By: Buck Fuller
A popular myth of climate change, driven by large, expensive, government-funded computer models, tells us that CO2 drives global temperature change and thus climate change.
These comments are taken from Climate: The Movie. The discussion starts at about 22:28 minutes into the movie and it runs for about ten minutes.
Model Forecast Failures
The computer models fail in that they forecast temperature increases far beyond what is observed by satellite data, rural weather stations and actual land-based temperature observations independent of “ghost” stations and “heat-island” observations.
See: Heat Islands and Ghost Stations
A simple example that the models fail to explain is “Why were global temperatures so much higher during the 1930s than in the 1970s?” Temperatures fell significantly from the 1930s Dust Bowl period in the U.S. to the threatened coming Ice Age of the 1970s. But CO2 concentrations actually rose during this time.
From the 1970s to now, temperatures have generally recovered to where they were in the late 1930s. CO2 concentrations rose, but the models would tell us that temperatures should have risen much more than what’s been observed in our rural stations and satellite data.
The Hypothesis Doesn’t Work
Climate change advocates rely on carbon dioxide (CO2) to drive temperature change on the planet. In fact, evidence from ice cores suggests it’s the other way around!
By examining the air bubbles in ice cores going back tens of thousands of years, scientists can trace CO2 concentrations and, by tracking oxygen isotope concentrations of O16 and O18, plot CO2 and temperature variations through time. These ice cores show that temperatures rise before CO2 concentrations increase. It takes about a century for the CO2 concentrations to rise after temperatures have risen.
That’s backward to the popular belief that changes in CO2 concentration drive temperature changes.
Historically Low Levels of Atmospheric CO2
Current average levels of CO2 in the Earth’s atmosphere are approximately 423 parts per million (ppm). Based on the geologic record, atmospheric CO2 was about 2000 ppm 150 million years ago (mya). Much of the planet was warmer than it was during the Ice Age. Plant biodiversity was much greater since CO2 is also plant food.
The chart below shows CO2 concentrations in parts per million from 600 million years ago (the left-hand end of the plot) to the present day (the right-hand end of the plot).
At the maximum extent of the current Ice Age, at 20,000 years ago, CO2 levels reached their geologic lows of 180 ppm. This was so low as to nearly cause widespread plant failure since photosynthesis became so inefficient.
Our present-day CO2 concentrations of 423 ppm can rise significantly before reaching historic norms of 1000 to 2000 ppm. In fact, fossil fuel consumption would be helpful in getting the Earth’s CO2 concentrations closer to the norm.
There’s a Lot Riding on a Fool’s Errand
Much of the regulatory structures put into place since the 1980s to limit greenhouse gas production and specifically CO2 production has come at great expense. Just the measures put into effect with the various “green agenda” initiatives over the past few years place huge burdens on manufacturing, utilities, and agriculture.
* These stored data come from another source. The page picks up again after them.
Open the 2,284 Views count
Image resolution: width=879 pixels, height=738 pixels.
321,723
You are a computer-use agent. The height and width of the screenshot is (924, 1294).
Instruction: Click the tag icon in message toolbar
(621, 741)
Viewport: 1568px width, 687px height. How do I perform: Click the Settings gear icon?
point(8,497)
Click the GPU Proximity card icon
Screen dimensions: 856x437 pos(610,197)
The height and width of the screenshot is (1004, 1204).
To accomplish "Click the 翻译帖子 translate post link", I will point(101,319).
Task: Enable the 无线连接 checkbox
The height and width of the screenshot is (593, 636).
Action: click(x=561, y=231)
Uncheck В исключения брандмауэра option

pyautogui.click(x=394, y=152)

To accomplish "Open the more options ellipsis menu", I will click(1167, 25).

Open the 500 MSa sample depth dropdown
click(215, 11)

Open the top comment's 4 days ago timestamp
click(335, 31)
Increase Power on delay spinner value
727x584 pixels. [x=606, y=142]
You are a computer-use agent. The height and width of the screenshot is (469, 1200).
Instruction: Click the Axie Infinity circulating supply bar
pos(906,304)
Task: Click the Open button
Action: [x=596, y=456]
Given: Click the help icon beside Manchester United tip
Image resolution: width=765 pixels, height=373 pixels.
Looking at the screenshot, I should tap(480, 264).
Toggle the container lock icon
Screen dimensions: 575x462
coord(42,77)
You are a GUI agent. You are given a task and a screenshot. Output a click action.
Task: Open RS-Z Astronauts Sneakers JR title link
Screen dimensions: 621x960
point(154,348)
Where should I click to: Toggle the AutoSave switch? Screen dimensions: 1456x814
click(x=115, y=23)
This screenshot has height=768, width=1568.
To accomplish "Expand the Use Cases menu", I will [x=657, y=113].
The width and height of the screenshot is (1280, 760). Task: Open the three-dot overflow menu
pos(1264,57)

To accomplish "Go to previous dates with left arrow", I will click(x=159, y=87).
It’s almost so much as to intentionally threaten our affordable energy and food supplies.
That’s because the economic costs are immense, in the trillions of dollars, and the basis for these measures is wrapped up in the questionable construct of rising CO2 causing temperatures to rise. From Part 2 of Climate: The Movie, that link is broken and should no longer be seen as irrefutable.
See: Stop Climate Change? It’s a Waste of Our Money
CO2 concentrations have little correlation with global temperatures. There are other drivers of climate change that we will discuss in a subsequent article. In the meantime, many of the industries developed to “fight” climate change are red herrings and should be examined for being false prophets, such as solar power, wind energy, carbon capture and electric vehicles and their charging stations.